Contacten en vriendschappen tussen Polen en westerse kunstenaars maakten het mogelijk de Internationale Collectie voor Moderne Kunst in Łódź op te zetten. Łódź dankt sommige tentoonstellingen aan Brzękowski en Stażewski (waaronder werken van Prampolini, Seuphor, Hans Arp en Joaquín Torres-García), andere aan Strzemiński (bijvoorbeeld Van Doesboerg). Peiper schonk deze laatste een werk van Schwitters, die het aan het museum schonk. Seuphor schonk op zijn beurt de litho "Schoorsten 2" van Werkman, die het begin werd van de collectie van Lodz. In 2019 werd er een monografie over gepubliceerd onder de titel "Internationale collectie moderne kunst van de a.r. groep", en het catalogusgedeelte dat deze publicatie afsluit bevat een korte geschiedenis van elk werk samen met een conserveringsbeschrijving .

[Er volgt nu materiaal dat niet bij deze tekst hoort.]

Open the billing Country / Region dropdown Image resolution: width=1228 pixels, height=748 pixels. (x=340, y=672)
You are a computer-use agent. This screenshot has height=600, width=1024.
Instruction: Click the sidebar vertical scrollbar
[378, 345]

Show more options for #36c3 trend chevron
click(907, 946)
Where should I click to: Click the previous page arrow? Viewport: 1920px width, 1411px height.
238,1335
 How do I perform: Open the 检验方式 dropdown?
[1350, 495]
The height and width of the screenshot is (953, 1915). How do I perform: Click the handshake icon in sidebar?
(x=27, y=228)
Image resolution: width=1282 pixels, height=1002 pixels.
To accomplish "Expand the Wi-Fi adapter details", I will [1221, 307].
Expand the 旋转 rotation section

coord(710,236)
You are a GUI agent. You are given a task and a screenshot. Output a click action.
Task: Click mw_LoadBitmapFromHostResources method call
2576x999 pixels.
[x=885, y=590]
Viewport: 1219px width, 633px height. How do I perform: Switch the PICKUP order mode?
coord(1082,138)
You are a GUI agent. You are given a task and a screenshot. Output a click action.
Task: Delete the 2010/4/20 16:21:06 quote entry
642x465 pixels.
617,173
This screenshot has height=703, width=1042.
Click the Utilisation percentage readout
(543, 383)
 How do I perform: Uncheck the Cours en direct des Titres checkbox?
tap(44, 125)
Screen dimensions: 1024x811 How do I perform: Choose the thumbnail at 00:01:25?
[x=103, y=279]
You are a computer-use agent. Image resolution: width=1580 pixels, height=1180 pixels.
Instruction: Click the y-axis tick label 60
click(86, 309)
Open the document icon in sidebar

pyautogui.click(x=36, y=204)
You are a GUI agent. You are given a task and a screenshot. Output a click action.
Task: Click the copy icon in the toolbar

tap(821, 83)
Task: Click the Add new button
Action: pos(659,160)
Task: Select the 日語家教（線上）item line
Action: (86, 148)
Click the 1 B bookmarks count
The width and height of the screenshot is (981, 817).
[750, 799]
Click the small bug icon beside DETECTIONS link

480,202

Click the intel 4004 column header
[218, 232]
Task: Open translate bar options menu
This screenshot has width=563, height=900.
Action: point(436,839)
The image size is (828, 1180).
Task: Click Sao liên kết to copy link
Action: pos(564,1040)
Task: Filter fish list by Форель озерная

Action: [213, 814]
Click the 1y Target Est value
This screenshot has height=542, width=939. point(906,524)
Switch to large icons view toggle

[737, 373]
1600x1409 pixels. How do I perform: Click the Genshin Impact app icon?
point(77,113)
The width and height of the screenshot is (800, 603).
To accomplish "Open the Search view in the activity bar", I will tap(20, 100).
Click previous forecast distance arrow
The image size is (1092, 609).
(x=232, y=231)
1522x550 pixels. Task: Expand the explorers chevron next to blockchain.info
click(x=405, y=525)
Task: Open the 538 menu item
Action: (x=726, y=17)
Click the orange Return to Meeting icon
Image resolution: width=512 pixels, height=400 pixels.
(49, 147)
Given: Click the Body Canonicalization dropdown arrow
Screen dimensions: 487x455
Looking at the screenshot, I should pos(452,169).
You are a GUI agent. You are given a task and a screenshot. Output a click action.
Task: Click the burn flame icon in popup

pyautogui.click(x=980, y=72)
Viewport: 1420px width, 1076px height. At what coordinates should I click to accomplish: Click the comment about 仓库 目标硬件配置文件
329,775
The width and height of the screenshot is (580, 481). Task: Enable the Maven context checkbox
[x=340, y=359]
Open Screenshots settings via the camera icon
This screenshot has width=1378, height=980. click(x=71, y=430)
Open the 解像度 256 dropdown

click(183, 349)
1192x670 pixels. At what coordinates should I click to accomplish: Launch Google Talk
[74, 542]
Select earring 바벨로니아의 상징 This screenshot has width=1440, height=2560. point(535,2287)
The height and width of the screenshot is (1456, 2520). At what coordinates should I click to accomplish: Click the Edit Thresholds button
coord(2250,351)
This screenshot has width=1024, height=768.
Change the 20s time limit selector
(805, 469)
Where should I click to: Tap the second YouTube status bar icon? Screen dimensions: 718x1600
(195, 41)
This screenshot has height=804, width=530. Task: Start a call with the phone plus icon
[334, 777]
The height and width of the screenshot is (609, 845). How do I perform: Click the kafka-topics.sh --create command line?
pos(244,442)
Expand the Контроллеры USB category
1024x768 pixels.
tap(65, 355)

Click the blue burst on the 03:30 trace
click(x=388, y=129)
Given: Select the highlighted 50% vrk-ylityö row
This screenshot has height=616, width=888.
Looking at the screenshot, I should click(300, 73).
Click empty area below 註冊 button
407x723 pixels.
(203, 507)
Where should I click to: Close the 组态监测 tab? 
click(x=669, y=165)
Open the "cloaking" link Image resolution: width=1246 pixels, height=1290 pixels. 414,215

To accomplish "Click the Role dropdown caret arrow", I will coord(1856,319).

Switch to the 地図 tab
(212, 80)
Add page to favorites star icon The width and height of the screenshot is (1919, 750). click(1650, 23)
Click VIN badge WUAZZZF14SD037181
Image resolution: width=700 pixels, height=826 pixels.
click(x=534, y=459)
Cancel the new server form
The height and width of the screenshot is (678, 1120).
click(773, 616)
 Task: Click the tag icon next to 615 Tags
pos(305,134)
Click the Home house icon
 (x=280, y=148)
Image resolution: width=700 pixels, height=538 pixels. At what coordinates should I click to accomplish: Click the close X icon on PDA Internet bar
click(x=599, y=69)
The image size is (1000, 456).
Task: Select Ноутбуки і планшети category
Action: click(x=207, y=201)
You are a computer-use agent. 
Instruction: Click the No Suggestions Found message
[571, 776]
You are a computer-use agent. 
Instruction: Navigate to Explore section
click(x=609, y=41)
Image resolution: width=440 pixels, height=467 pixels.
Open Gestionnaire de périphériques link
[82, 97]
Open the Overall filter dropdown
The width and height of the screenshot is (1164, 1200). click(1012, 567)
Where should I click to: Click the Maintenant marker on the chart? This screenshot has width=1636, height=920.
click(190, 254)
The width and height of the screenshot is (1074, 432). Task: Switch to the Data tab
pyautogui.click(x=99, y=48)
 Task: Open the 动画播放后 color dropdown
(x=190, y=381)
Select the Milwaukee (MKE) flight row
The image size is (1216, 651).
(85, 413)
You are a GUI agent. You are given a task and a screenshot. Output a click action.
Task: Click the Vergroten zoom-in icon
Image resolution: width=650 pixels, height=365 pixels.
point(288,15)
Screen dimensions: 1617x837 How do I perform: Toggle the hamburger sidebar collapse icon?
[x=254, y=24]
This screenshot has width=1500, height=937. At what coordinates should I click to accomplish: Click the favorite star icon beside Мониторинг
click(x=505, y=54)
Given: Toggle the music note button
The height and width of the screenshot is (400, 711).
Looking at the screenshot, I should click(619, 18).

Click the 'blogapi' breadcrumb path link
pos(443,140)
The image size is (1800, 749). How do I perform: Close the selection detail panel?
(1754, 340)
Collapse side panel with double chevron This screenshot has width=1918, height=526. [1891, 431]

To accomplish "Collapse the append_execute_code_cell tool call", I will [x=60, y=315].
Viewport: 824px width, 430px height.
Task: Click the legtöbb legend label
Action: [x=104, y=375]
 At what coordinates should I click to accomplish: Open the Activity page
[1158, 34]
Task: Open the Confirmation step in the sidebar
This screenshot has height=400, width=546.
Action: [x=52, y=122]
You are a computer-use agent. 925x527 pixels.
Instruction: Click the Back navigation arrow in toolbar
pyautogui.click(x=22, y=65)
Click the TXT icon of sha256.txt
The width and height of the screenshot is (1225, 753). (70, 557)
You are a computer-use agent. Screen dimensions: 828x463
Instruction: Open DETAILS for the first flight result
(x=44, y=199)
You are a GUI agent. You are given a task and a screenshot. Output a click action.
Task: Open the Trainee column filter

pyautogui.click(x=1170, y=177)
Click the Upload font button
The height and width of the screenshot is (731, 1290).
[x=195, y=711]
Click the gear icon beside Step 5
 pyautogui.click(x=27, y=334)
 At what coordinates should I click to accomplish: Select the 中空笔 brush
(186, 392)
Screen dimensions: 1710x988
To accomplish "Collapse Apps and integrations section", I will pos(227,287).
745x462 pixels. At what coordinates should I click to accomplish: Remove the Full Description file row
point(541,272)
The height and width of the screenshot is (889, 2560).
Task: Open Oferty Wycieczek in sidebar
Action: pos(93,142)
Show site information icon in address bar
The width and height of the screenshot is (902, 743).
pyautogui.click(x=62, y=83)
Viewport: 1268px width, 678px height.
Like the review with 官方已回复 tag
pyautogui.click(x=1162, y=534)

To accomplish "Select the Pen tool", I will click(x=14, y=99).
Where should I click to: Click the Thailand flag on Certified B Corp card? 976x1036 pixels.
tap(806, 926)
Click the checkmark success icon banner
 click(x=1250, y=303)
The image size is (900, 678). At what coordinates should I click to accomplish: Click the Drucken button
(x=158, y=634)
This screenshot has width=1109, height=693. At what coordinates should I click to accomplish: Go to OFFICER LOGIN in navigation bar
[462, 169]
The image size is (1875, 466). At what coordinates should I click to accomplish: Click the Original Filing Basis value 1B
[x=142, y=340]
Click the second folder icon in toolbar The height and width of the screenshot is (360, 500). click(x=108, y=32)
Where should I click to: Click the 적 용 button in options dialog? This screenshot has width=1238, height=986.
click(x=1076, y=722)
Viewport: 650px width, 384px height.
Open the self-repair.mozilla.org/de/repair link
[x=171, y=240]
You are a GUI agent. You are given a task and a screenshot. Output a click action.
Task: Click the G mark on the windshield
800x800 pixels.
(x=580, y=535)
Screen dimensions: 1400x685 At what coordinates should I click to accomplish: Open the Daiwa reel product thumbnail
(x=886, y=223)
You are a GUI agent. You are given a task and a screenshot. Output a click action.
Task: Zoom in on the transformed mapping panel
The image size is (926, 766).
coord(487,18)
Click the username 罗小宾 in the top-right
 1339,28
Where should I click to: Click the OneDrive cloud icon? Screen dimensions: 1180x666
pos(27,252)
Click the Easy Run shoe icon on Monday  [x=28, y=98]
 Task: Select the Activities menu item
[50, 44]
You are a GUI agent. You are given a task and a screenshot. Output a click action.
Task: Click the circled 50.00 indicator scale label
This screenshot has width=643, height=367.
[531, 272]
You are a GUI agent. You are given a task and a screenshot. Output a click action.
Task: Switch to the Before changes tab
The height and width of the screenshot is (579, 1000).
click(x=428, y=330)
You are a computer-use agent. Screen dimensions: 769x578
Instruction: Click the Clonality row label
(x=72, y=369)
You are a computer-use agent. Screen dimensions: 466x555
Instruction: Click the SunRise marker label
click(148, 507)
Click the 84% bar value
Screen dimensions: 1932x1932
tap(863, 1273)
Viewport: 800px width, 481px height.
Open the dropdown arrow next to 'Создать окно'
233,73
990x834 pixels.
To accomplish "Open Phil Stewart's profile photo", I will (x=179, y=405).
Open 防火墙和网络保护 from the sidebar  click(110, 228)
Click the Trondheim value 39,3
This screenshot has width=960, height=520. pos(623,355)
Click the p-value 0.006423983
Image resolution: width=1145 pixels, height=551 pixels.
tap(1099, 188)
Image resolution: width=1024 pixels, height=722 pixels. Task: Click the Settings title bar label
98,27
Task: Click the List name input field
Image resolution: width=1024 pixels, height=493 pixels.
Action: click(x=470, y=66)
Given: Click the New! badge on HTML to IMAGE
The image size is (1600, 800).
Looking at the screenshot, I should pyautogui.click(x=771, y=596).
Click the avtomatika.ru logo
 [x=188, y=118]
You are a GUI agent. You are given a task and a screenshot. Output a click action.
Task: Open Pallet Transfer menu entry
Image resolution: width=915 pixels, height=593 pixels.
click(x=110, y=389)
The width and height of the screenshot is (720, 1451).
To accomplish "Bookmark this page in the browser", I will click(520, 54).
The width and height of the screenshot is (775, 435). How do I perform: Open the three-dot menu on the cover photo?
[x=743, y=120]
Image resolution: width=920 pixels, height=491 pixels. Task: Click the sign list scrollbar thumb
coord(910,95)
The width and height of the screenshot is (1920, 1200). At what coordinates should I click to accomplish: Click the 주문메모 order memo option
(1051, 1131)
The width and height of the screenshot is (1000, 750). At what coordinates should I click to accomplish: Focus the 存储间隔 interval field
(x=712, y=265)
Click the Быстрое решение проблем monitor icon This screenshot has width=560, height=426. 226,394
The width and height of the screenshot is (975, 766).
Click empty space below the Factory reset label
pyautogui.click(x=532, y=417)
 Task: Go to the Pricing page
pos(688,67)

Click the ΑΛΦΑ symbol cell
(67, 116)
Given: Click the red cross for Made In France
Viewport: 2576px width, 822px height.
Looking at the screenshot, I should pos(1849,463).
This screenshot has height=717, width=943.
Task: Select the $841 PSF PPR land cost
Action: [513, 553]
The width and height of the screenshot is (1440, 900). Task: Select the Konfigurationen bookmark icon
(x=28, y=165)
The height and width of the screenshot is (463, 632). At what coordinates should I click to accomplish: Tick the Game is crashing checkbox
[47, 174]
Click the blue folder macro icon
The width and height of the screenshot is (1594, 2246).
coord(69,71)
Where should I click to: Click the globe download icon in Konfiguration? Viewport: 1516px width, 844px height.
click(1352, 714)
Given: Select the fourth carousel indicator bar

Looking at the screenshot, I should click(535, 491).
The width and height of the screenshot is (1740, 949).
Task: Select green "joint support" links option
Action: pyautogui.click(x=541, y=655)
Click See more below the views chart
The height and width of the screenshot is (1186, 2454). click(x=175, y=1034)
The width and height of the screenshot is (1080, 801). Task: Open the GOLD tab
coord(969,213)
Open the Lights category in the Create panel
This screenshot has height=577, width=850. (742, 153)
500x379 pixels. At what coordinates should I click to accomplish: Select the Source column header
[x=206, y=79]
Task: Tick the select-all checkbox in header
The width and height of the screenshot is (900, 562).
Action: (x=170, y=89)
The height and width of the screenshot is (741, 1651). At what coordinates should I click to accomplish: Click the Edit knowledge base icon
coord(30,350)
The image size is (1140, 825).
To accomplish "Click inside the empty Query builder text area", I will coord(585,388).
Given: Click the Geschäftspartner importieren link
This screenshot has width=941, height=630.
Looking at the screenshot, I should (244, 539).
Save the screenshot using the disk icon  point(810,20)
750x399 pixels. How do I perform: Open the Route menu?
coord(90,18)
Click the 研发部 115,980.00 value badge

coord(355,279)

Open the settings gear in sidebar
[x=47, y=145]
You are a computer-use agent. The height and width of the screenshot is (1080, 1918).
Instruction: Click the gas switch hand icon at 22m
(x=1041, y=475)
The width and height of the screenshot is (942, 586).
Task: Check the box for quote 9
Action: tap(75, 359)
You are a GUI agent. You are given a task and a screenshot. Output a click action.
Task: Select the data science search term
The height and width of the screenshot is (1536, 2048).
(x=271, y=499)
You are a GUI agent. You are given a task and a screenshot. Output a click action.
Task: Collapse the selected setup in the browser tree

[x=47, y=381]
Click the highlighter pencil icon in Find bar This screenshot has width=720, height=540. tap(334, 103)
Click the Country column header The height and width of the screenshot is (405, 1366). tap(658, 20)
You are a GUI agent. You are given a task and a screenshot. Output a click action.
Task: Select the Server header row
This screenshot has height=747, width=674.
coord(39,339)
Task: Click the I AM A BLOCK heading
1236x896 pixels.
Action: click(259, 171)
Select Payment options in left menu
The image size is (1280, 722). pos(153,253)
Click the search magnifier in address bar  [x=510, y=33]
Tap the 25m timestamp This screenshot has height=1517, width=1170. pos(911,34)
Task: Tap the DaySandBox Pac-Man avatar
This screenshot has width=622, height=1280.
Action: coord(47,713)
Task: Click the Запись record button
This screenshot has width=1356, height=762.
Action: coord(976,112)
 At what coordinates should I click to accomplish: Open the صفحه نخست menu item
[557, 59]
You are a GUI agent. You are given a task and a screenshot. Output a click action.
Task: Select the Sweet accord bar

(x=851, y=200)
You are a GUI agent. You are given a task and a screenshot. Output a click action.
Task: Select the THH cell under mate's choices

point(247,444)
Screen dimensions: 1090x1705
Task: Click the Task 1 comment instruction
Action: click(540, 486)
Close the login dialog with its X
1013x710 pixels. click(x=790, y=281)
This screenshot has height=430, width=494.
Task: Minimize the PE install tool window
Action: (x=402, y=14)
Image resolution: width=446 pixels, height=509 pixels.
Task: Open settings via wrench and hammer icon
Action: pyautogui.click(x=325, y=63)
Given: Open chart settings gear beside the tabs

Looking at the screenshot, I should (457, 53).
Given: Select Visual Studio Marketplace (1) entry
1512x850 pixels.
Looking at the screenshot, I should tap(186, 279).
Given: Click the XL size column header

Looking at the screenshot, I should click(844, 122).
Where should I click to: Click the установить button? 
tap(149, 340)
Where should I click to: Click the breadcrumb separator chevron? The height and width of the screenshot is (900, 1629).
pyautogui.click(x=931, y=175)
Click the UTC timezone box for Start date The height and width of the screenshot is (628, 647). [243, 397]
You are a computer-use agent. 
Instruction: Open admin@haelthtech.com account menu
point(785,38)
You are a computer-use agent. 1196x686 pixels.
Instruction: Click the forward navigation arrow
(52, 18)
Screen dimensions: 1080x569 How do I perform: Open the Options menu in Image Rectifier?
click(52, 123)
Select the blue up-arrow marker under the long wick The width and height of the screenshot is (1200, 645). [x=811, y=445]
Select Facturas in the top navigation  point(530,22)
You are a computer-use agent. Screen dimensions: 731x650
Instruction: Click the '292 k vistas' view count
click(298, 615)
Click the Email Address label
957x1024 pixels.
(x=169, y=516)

Op de foto een groep deelnemers aan het Eerste Congres van Internationale Progressieve Kunstenaars onder een maquette van de stadsbeurs, Düsseldorf 1922. Van links, Werner Graeff, Raoul Hausmann, Theo van Doesburg, Cornelis van Eesteren, Hans Richter, Nelly van Doesburg, onbekend (De Pistoris?), El Lissitzky, Ruggero Vasari, Otto Freundlich (?), Hannah Höch, Franz Seiwert en Stanisław Kubicki (zittend), foto Rijksbureau voor Kunsthistorische Documentatie

Tijdschrift "Blok" forum van de Poolse artistieke avant-garde.